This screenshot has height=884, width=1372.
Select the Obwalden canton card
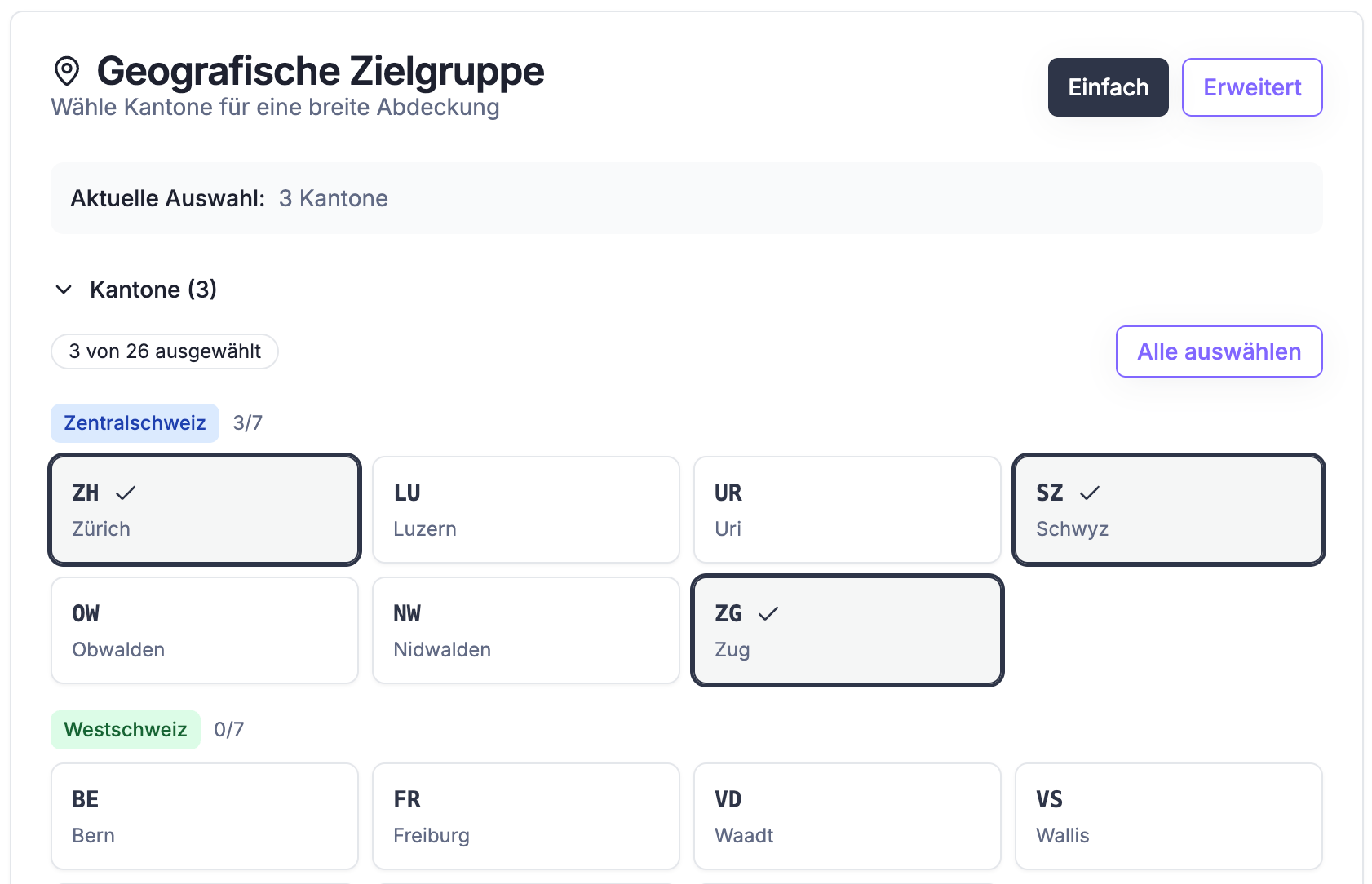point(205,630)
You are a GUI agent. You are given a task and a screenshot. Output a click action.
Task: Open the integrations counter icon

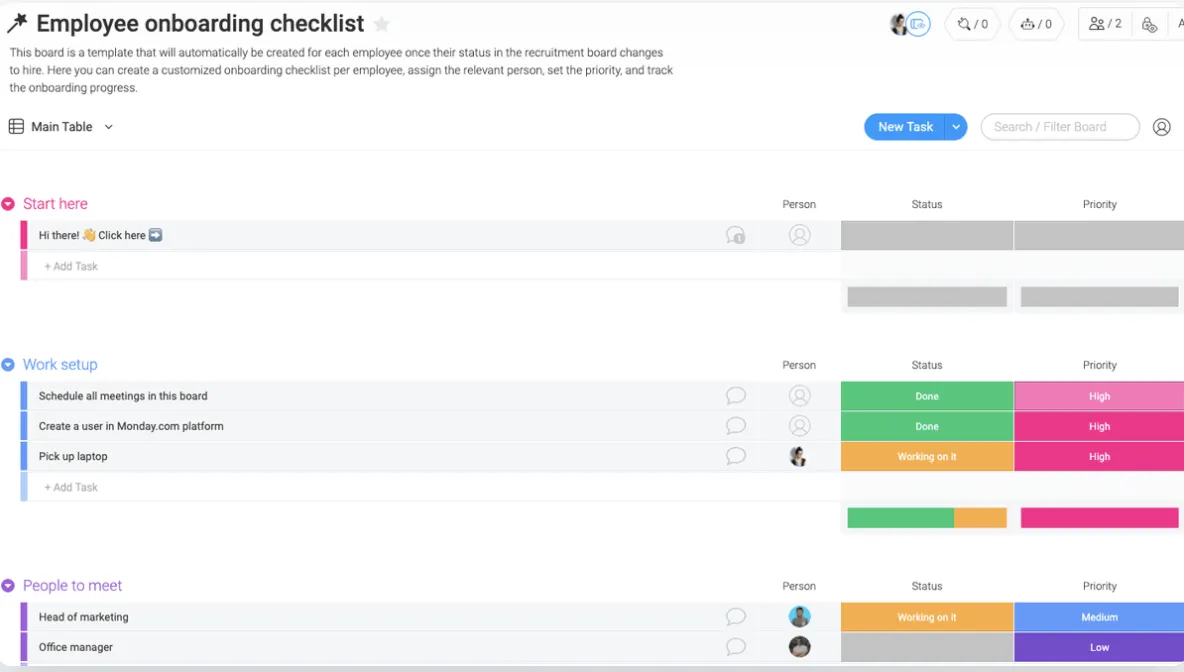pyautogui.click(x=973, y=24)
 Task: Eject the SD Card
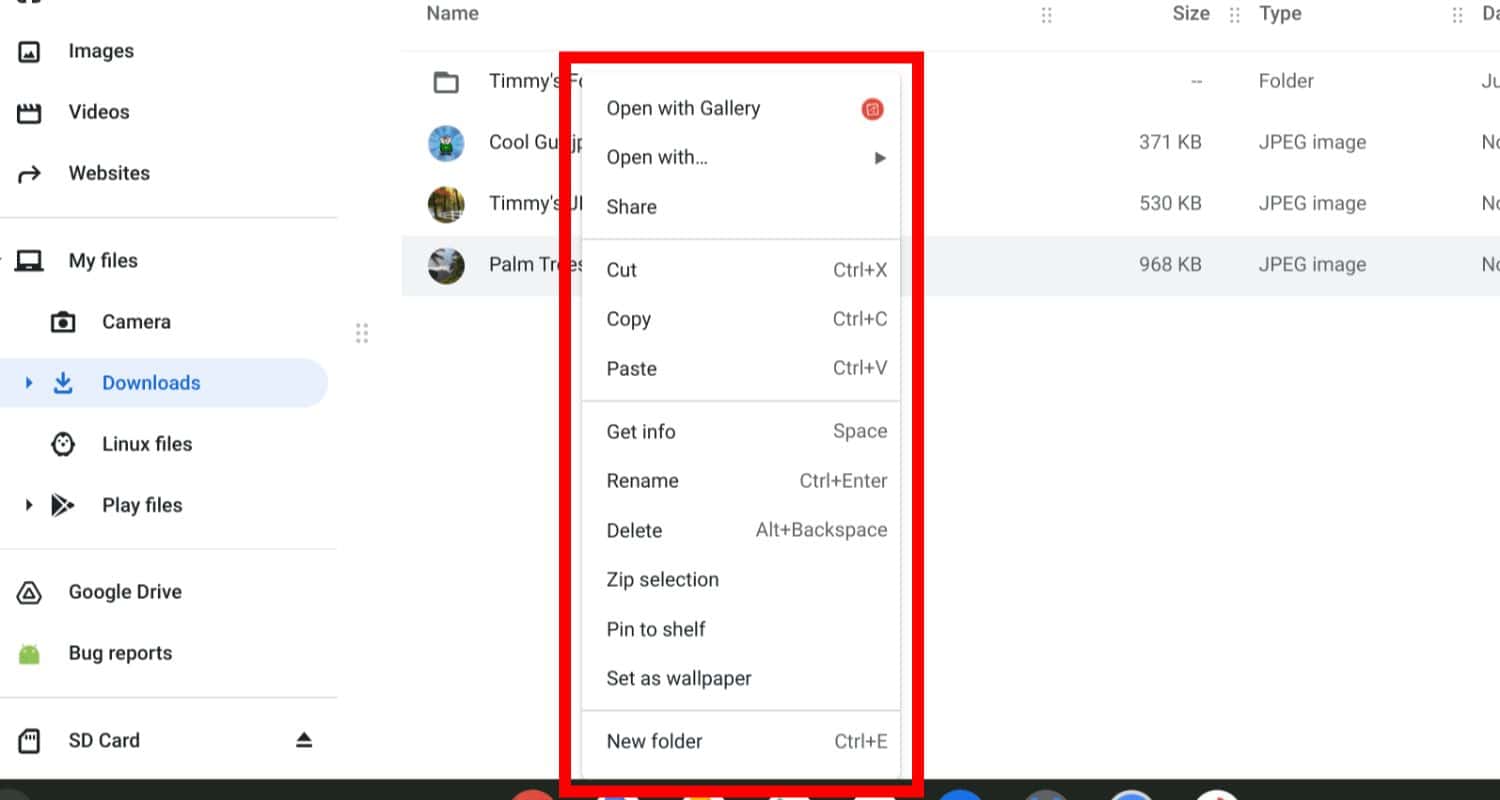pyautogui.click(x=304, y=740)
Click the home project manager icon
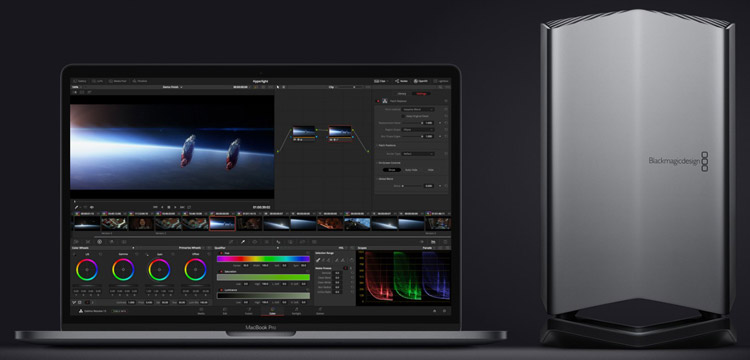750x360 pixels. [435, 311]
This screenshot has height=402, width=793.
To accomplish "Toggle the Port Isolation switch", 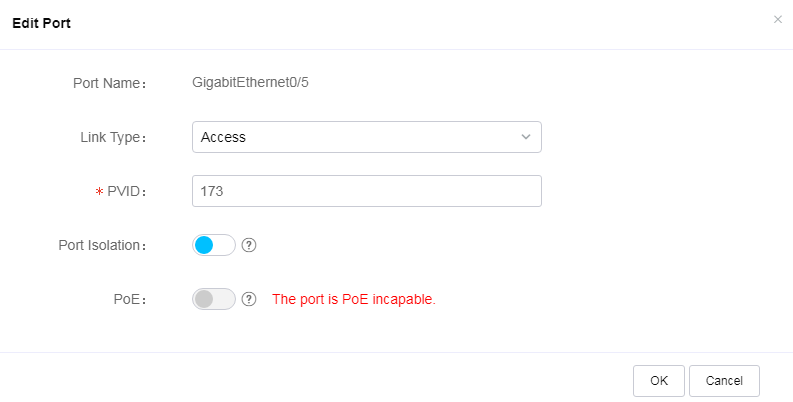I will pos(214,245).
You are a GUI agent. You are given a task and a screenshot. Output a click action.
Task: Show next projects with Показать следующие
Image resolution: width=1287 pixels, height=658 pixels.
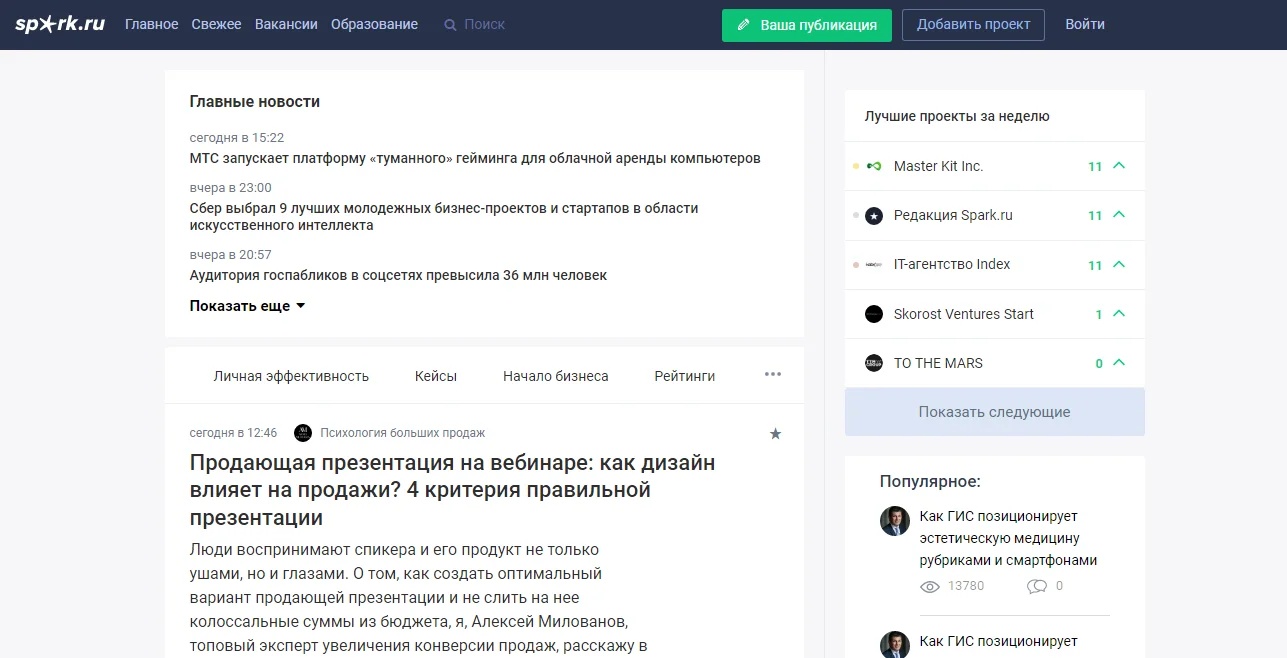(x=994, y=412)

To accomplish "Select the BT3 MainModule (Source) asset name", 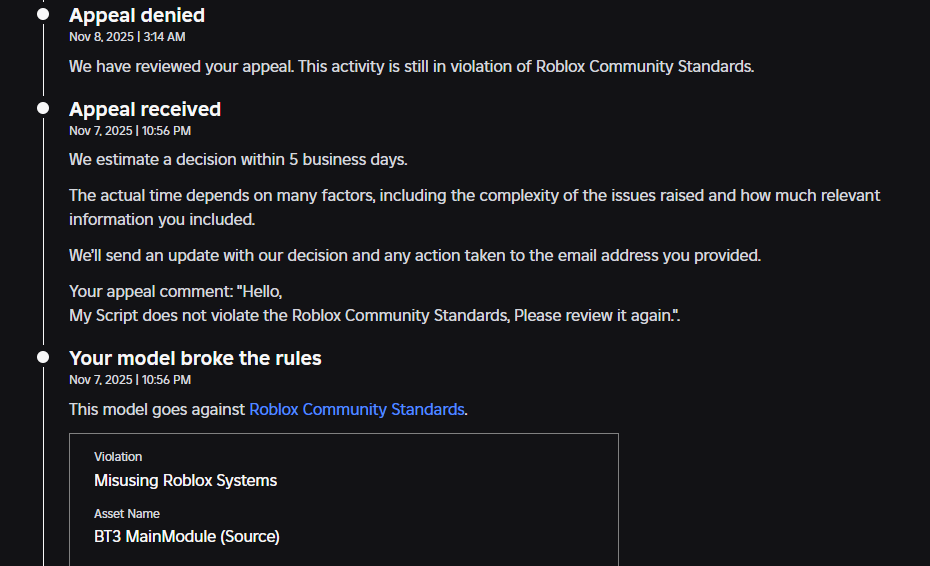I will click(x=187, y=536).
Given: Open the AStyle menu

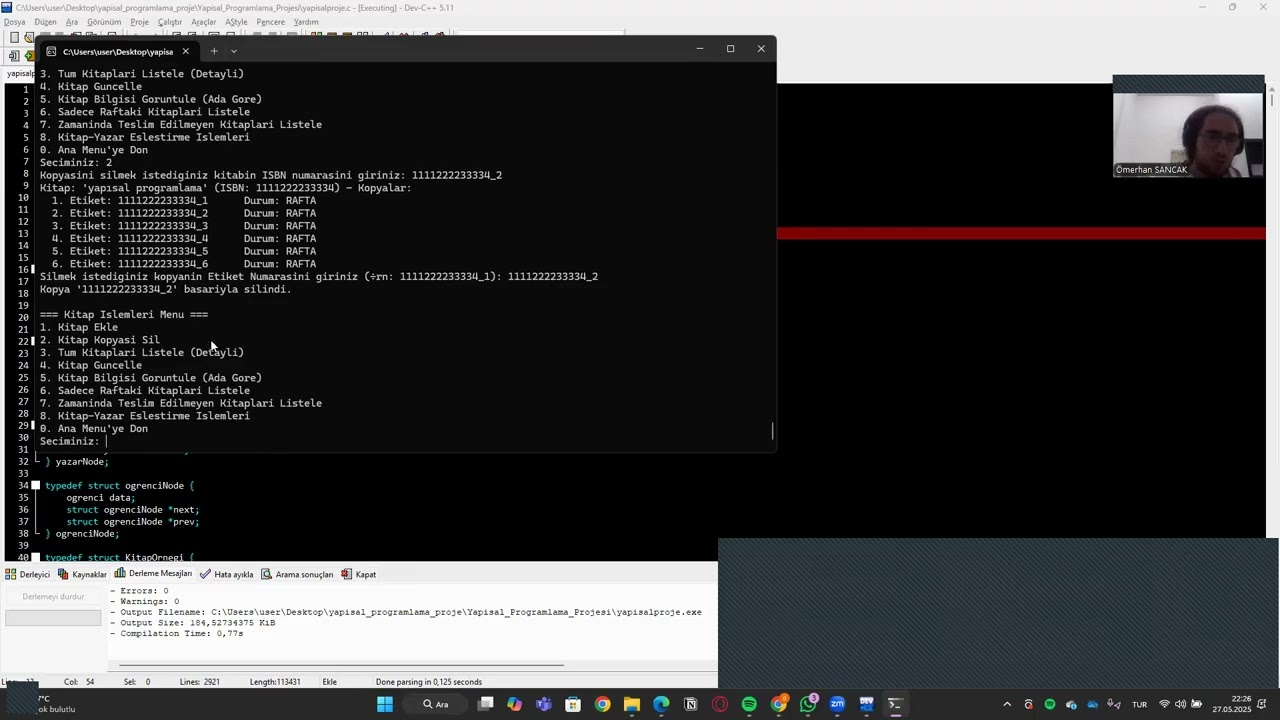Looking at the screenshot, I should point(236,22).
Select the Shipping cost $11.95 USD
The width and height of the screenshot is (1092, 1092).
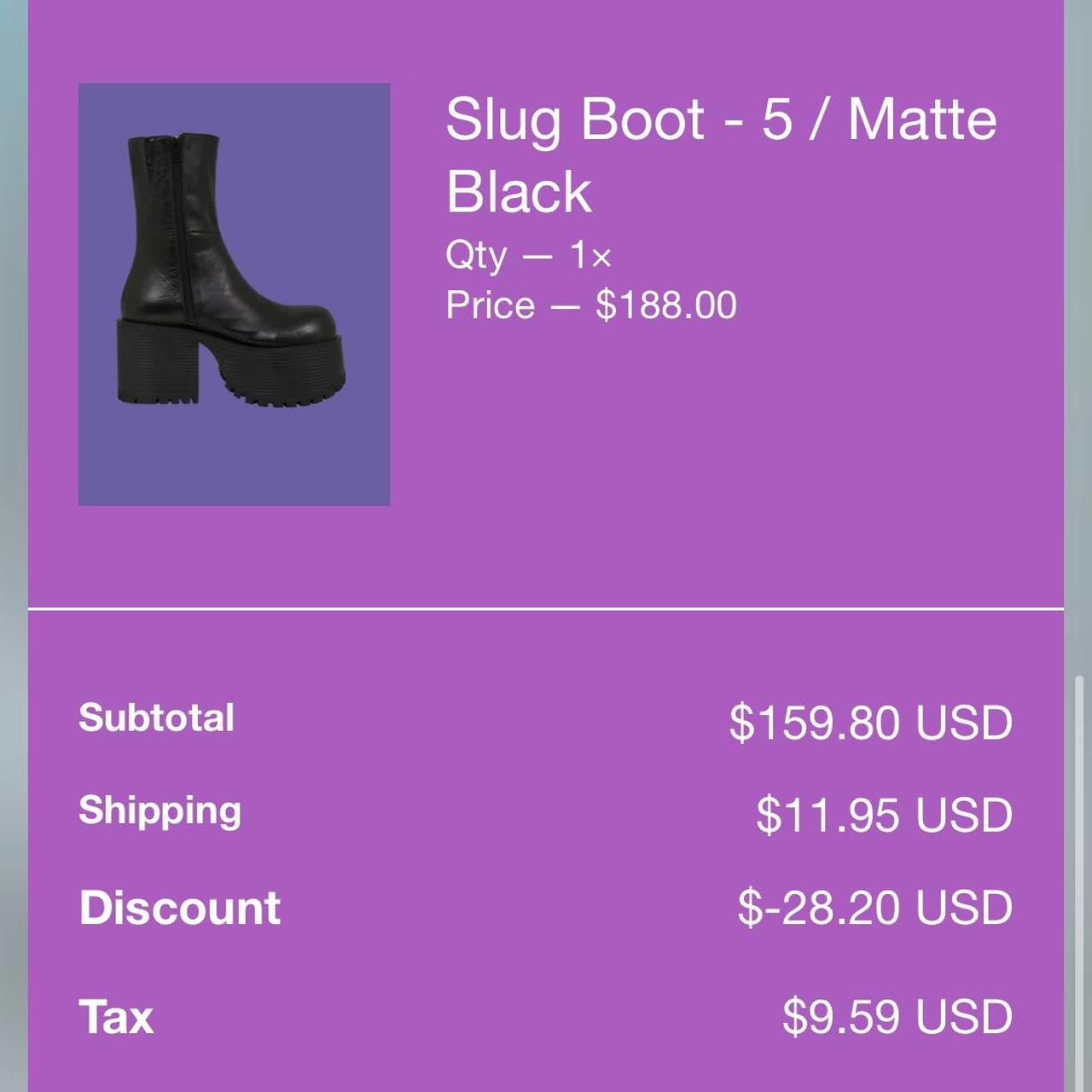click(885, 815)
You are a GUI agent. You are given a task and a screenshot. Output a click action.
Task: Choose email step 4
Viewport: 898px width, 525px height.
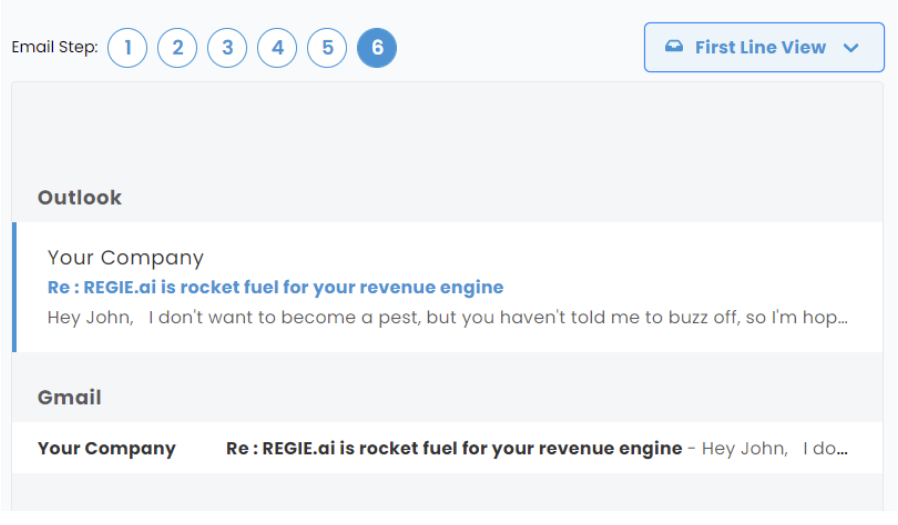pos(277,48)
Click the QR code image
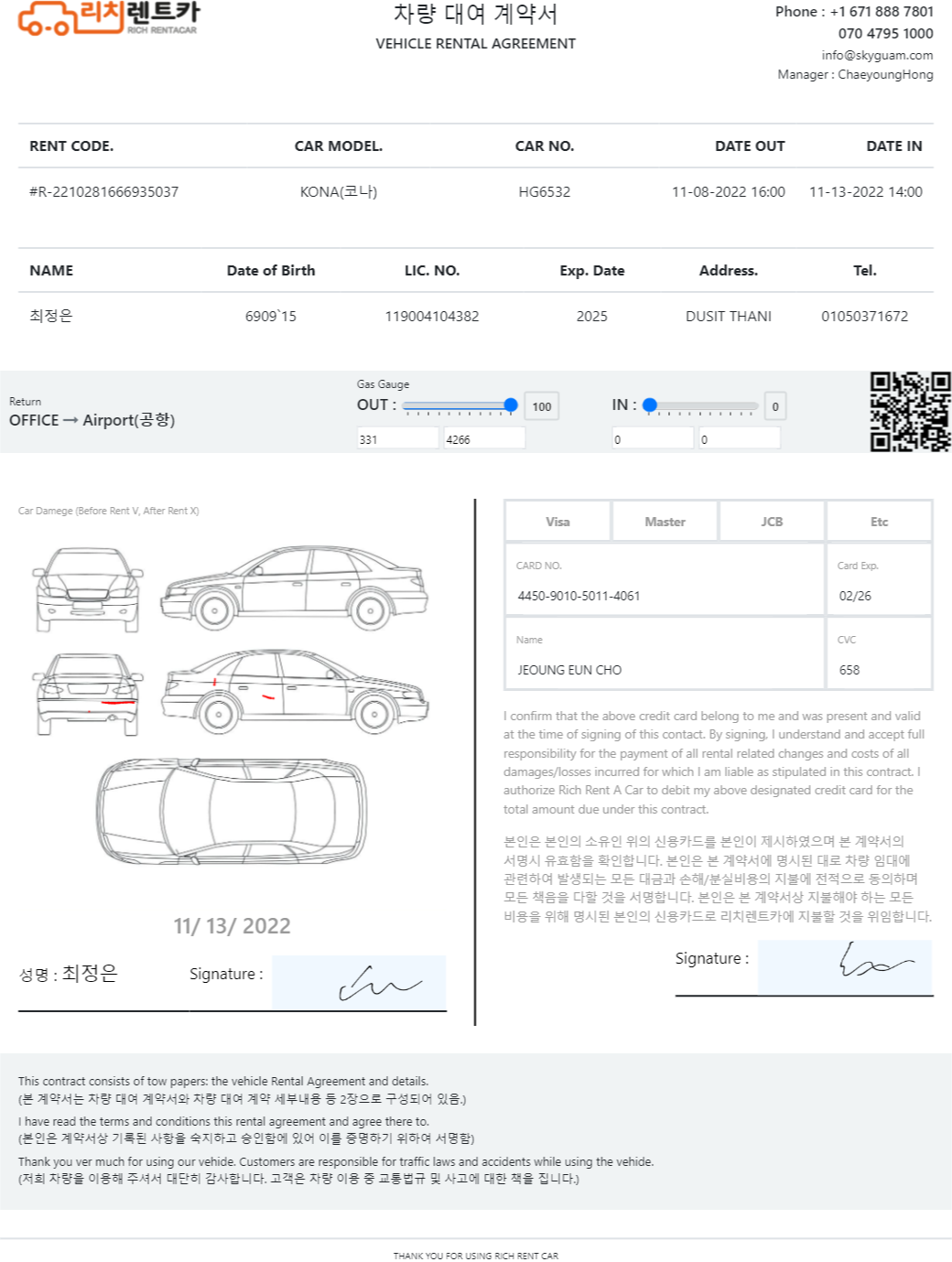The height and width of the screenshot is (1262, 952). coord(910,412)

+ + + +

### WORK TASK:
Leave every picture out and return exactly the lines from the one holding "Select the Shipping cost $11.95 USD" through the end of the records above, both ends included, and nothing more.

### RESPONSE TO THIS EXERCISE:
Select the Shipping cost $11.95 USD
The width and height of the screenshot is (1092, 1092).
click(885, 815)
You are a GUI agent. You are given a task and a screenshot. Output a click action.
Task: Choose email step 4
Viewport: 898px width, 525px height.
pos(277,48)
Click the QR code image
The height and width of the screenshot is (1262, 952). coord(910,412)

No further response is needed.